もちろん注文するのはテイスティングセットだ。「Jolly經典啤酒組合」の6種類セット(290元=約1,015円)。「ピルスナー」「ペールエール」「スタウト」「スコッチエール」「ヴァイツェン」が定番で、もう1種類がシーズナル。そのシーズナルが何なのかは、店員さんが説明してくれたようだったが、早口でまったく聞き取れず。「愛爾(エール)」だけは聞き取れたような気がするのだが。
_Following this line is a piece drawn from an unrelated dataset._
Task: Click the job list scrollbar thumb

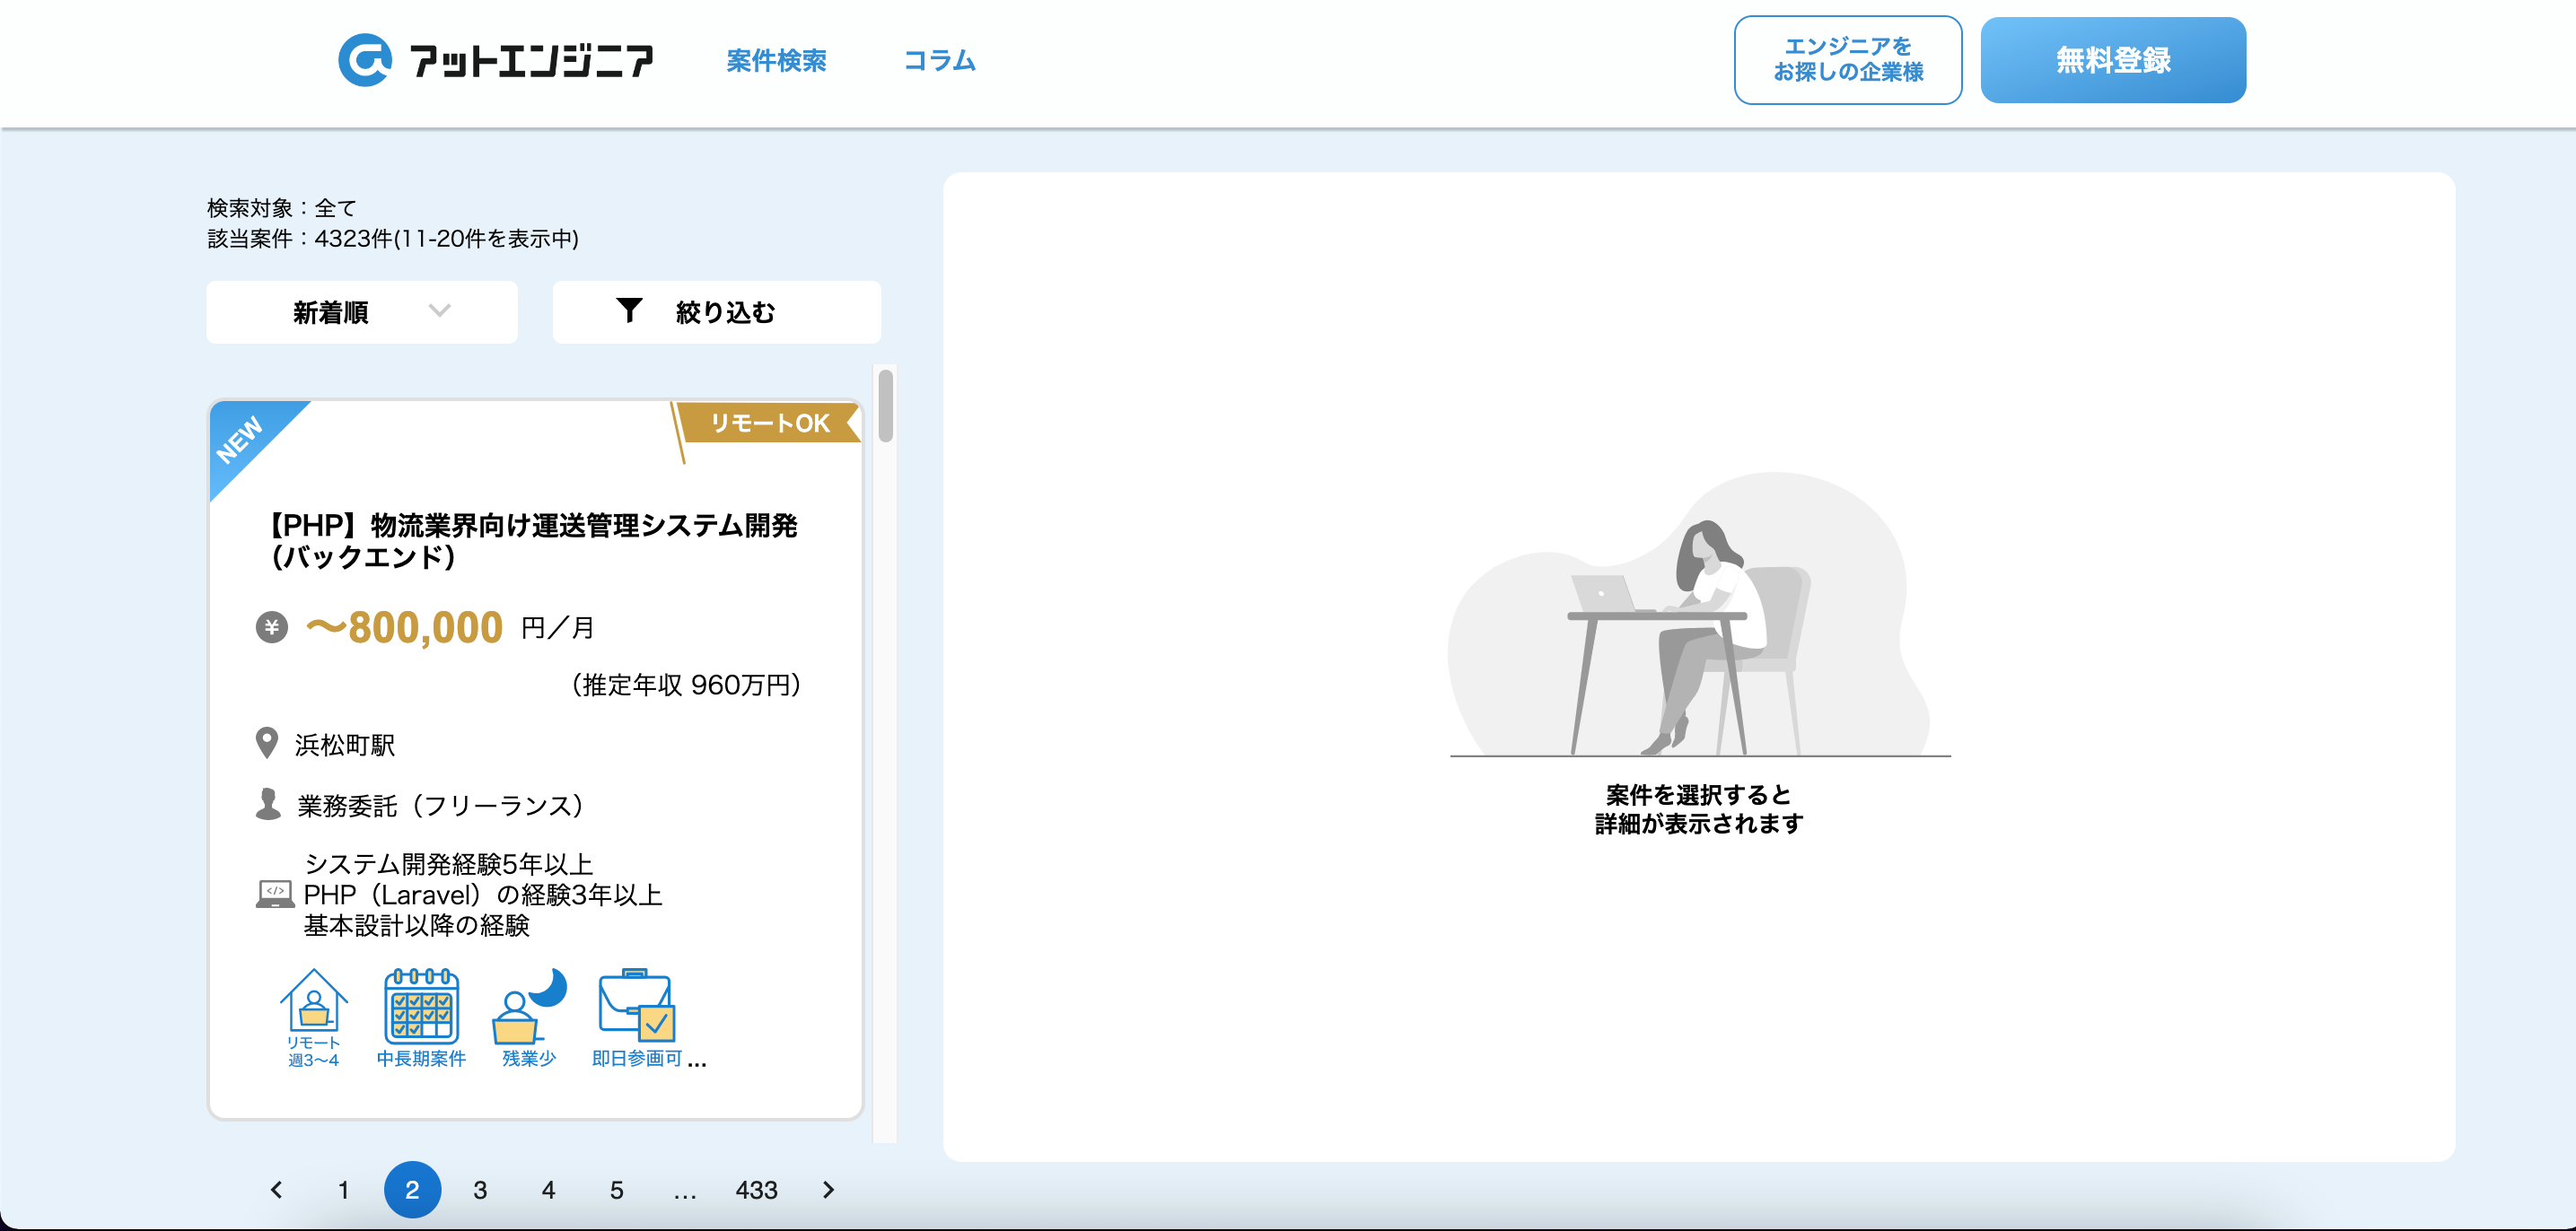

この「Jolly」は、台湾クラフトビール界の草分け的存在でもある。いつから営業しているのかはわからないが、タイ料理とクラフトビールの店として少なくとも2006年にはすでに営業していたようだ。日本でもクラフトビールの認知度は高くなかった頃だ。しかも、「Jolly」は恐らく台湾唯一のブルーパブ。台湾は自家醸造が違法ではないようなので、「恐らく」と付けておくが、「Jolly」は現在台北市内に3店舗を抱えるまでになっている。
明日の今頃はもう日本か…と思いながらビールを飲んでいたが、今のこの状況が日本とそれほど変わらないような気もしていた。台湾っぽくない、ということではない。今回の訪台でまわった3軒のビアバーは、それぞれ特徴があるものの、日本で飲んでいるような感覚があった。恐らく、これはヨーロッパやアメリカのビアバーで飲む感覚とは違うのだろうと思う。
その感覚が何なのかわからないままだったが、気分は悪くない。14年経って再訪した台湾で、自分の好きなビールを楽しめるのだ。今回はビアバーめぐりのために訪台したわけではないので仕方ないが、他にももっと行きたいビアバーがあるのに行けなかったのは心残りだ。でも、台湾は近いし、また来ればいい。その時には台湾のクラフトビールももっと盛り上がっているだろう。
1時間というのはあっという間に過ぎるものだ。店員さんに言われるまでもなく、ビールを飲み干して店を出た。店員さんからもう時間だとも言われていないが、自分から店を出た。もうこの店にいたくないというわけではない。が、自分でも不思議なくらい「よし、帰ろう」という気持ちになっていたのだ。
なんとなく、またこの店には来るだろうなと思っていたからだろうか。